Culture et traditions

A Madagascar, la magie et les légendes nourrissent l'imaginaire et sont à la source de « fady », tabous parfois insolites, qui surprennent les touristes.

La culture à Nosy-Be est comme sa nature : exubérante et vivante. En dépit du développement récent des voies de communication dans le nord de Madagascar, l'insularité a permis à certaines populations de vivre en marge du modernisme et de préserver de manière pérenne une culture propre.

Aujourd'hui, près de 80% de la population malgache est rurale et l'attachement à la terre reste très fort car les croyances traditionnelles lui confèrent une sacralité liée aux ancêtres. En dehors des centres urbains, plus tournés vers le Christianisme et l'Islam, les croyances animistes ou chamaniques sont encore très présentes.

Leur influence sur La musique et les chants pratiqués à de nombreuses occasions (tromba, fêtes, funérailles, etc.) est marquée. La transmission orale, particulièrement à travers les kabary, domine la vie quotidienne des Malgaches (discours, chants, etc.). Malgré l'existence de textes malgaches en écriture arabe, réservés aux initiés (sorabe), le développement de l'écriture n'est dû qu'à des influences récentes, essentiellement européennes, datant du XIXe siècle avec l'introduction du christianisme.

Aujourd'hui encore, le temps est à Madagascar une notion circulaire et non linéaire. La culture du «mora-mora» y est un dogme qui consiste prendre son temps et vivre pleinement le présent. Cela peut dérouter le vazaha, l'étranger, habitué à une vitesse d'exécution plus rapide et parfois précipitée... « La discorde est le plus grand mal du genre humain, et la tolérance en est le seul remède. » disait Voltaire.

A Nosy-Be, comme dans la majeure partie de Madagascar, les Malgaches font aussi honneur à leur réputation de non-violence et recherchent en priorité une solution amiable et consensuelle en cas de désaccord. Abordons, si vous le voulez bien, quelques unes des traditions et croyances de Madagascar.

Donia

Nosy-Be est réputée au nord-ouest de Madagascar pour son festival musical du Donia, qui a lieu chaque année au mois de mai. Depuis 1994, c'est un véritable marathon musical qui s'élance de la capitale Antananarivo pour rejoindre l'île de Nosy-Be en passant par Diego Suarez. L'effervescence gagne l'île et les festivités débutent toujours par un grand carnaval multicolore, où s'affrontent les meilleures troupes de danse locales. Durant plusieurs jours, Nosy Be accueille des milliers de touristes et vit au rythme des compositions des plus grands artistes de l'Océan Indien.

Ce festival est retransmis sur de nombreuses chaînes de TV internationales avec une reconnaissance mondiale du Donia à travers le WONEX (Salon International du Festival).

Les fady ou tabous

Le royaume sakalava s'étend jusqu'à Majunga. Les Sakalava ont gardé un respect profond pour leurs ancêtres et leurs rites immémoriaux perdurent.

Fady peut se traduire par tabou. Ainsi l'autorité de « Razana » (l'ancêtre divinisé) s'exprime à travers des ordres qui s'accompagnent de Fady.

Nés des prédictions transmises par les « Tromba » ou esprits et les « Moasy » ou sorciers, les « Fady » ont certainement pour but de rechercher le bien- être de l'Homme. Les Fady s'appliquent tant sur l'environnement de l'Homme (lieu d'habitation) que sur l'Homme lui-même. Il touche à de nombreux domaines :

- alimentaire : interdiction de manger des poulets, des pigeons verts, des mérous, des noix de cajous..

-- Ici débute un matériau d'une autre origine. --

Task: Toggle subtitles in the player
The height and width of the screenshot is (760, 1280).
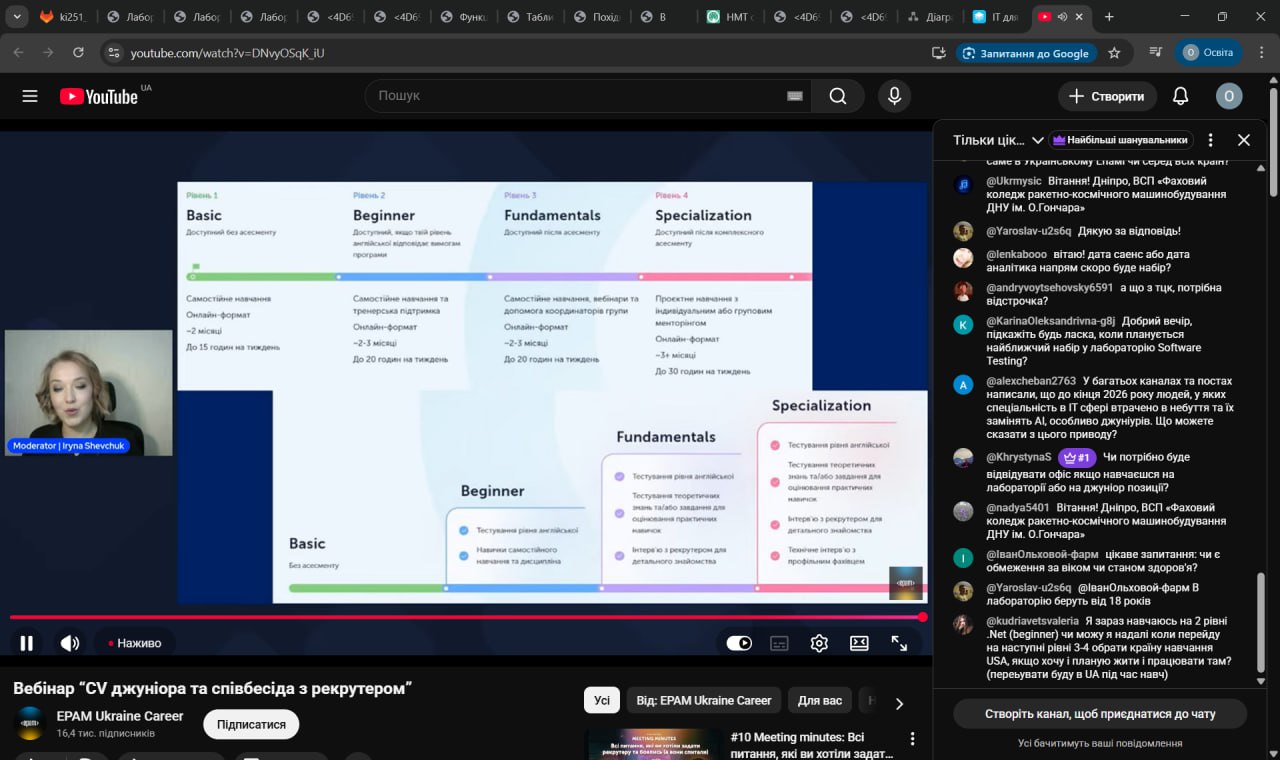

- comportemental : interdiction de siffler dans des zones bien déterminées

- vestimentaire : durant le Tsangatsaina, le Salovana ou pagne est de rigueur pour l'homme (pas de chaussures et nu tête).

- social : impossibilité d'interdire à votre compagne de tenir compagnie à l'homme qui l'a sollicitée

Le Morengy

Madagascar est le creuset de plusieurs sports traditionnels parmi lesquels le Morengy ou lutte malgache.

Il se pratique essentiellement dans les villages de l'Ouest et du Nord de Madagascar où les jeunes constituent une équipe d'origine villageoise pour rivaliser selon un code reconnu jusqu'aux cellules familiales. Le Morengy se veut le reflet d'une démonstration de force, de courage et de virilité....

Cette manifestation sportive, qui met en scène deux jeunes gens face à face, est l'occasion de réunir une partie de la population et vient interrompre le calme et l'inactivité dominicale. Les spectateurs forment alors un cercle et encouragent chacun leur protagoniste. Cette pratique non violente requiert agilité, rapidité et souplesse, grands écarts, réception sur les mains, élancement des jambes.